Round 1, Pick No. 23: Marqise Lee, WR, USC
Concerning receivers, is Lee Kansas City's first choice? No.
But talents like Odell Beckham and Brandin Cooks have attracted heaps of interest from around the league, and it's highly doubtful that Dorsey trades up—especially when considering his meager amount of picks—to select one of the two.
Lee possesses speed that rivals Donnie Avery's, but he's infinitely sharper in every other facet of the game.
If opposing corners play press-man, they risk being dusted by his vertical speed. Conversely, if they afford him a cushion, Lee will pepper them with short to intermediate routes, and even then, he still doubles as a home run threat.

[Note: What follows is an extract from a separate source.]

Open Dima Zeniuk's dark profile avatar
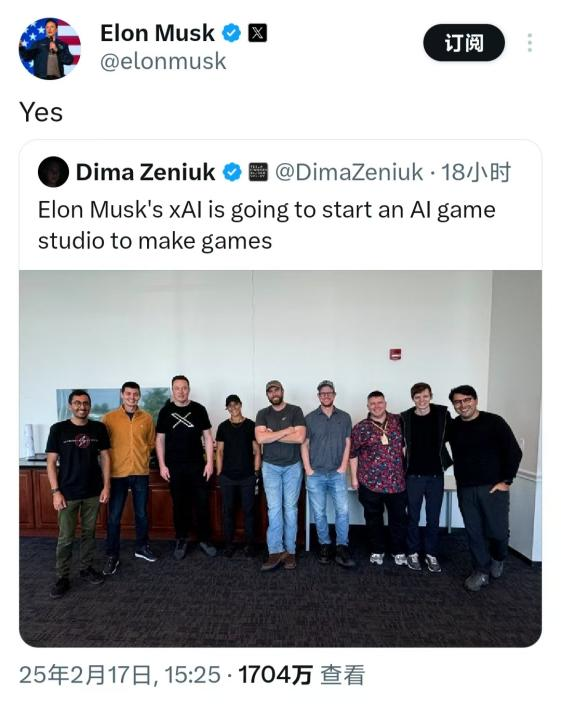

As of now, the Chiefs offense features only one consistent playmaker: Jamaal Charles. Enlisting Lee adds another game-breaker to Reid's offensive repertoire and forces safeties to stay honest.
Round 3, Pick No. 87: Dakota Dozier, G/OT, Furman
Selecting an offensive linemen will never win over the hearts of fans, but snagging a star-studded wideout makes little sense if the quarterback is running with the bulls on every other down.
Kansas City lacks stability on both sides of center; Dozier (partially) rectifies that.
Evaluating Furman's mobile mountain, CBS Sports' Derek Stephens writes:
COMPARES TO: Jonathan Cooper, Guard, Arizona Cardinals - Dozier's "plus" athleticism and movement skills are extremely impressive for a big man, and may remind some of last year's seventh overall pick Jonathan Cooper. Dozier's limited experience against high-level competition and very recent conversion to guard (Shrine Game) certainly differentiate him from Cooper in terms of draft value, but his upside could be massive and it wouldn't be surprising to see him gone by the end of round three.
Reid has a soft spot for versatile, athletic linemen, and Dozier is cut from that cloth.
Round 4, Pick No. 124: Aaron Colvin, CB, Oklahoma
Colvin is a mid-round gem waiting to be excavated.
He's capable of anchoring the slot or outside, and he regularly employed press coverage at Oklahoma.
Colvin's fundamentals immediately jump out on tape, as he rarely opens his hips prior to the receiver committing to a break. He also flashes impressive ball skills, and though he's prone to over-pursuing at times, the Oklahoma product is a willing tackler.
As B/R's Matt Miller notes, if it weren't for a torn ACL, Colvin's skills could've warranted a top-32 selection:
Round 5, Pick No. 163: Marqueston Huff, FS, Wyoming
Being that he can hold down either safety position, signing Huff adds another layer of diversity to the secondary.
The small-school late-rounder ranks among the most feared hitters in the class and offers a back-end road block in run support.
That being said, typecasting him as the stereotypical hard hitter would be a mistake. At the combine, Huff's 4.49 40 time eclipsed that of both Ha Ha Clinton-Dix and Calvin Pryor, tying for third overall among safeties.
With a few years of coaching, Wyoming's bone rattler can develop into a regular contributor.
Round 6, Pick No. 193: Michael Campanaro, WR, Wake Forest
Like Huff, Campanaro is severely underrated.
By the time he left Wake Forest, he was the school's all-time leader in receptions (229). After studying his tape, it's easy to see why.
Campanaro is the archetypal slot receiver, running textbook routes with pinpoint precision. When given a plot of open field, he becomes a shifty, fleet-footed playmaker who's stronger than he appears.
Unlike most slot receivers, Campanaro actually owns an above-average set of hands, rarely allowing passes to contact his shoulder pads.
With the way that Kansas City's roster is currently constructed, he would, at the very least, challenge Weston Dressler to be the primary slot option.
Round 6, Pick No. 200: Ryan Carrethers, NT, Arkansas State
Since switching to a 3-4, backup nose tackle has been a revolving door.
Though the team signed Cory Grissom, his past is painted with injury problems. Carrethers can bring a hint of consistency to the table.
B/R's Ryan Lownes adds:
As one of this draft’s few pure nose tackles, Ryan Carrethers fits inside in either a 3-4 or 4-3 scheme. A former wrestler with an understanding of leverage, he is capable of playing 0-, 1- and 2-technique.
While he is extremely strong and flashes some functional power, he appears to be a marginal athlete by NFL standards and will need to adjust to a drastically higher level of competition. He is worthy of a late-round selection and will earn his paychecks as a rotational run-stuffer.
Obviously, Carrethers isn't Dontari Poe, but he's a remarkably durable fill-in whose raw strength and size make him a worthwhile investment.
Combine results provided by NFL.com.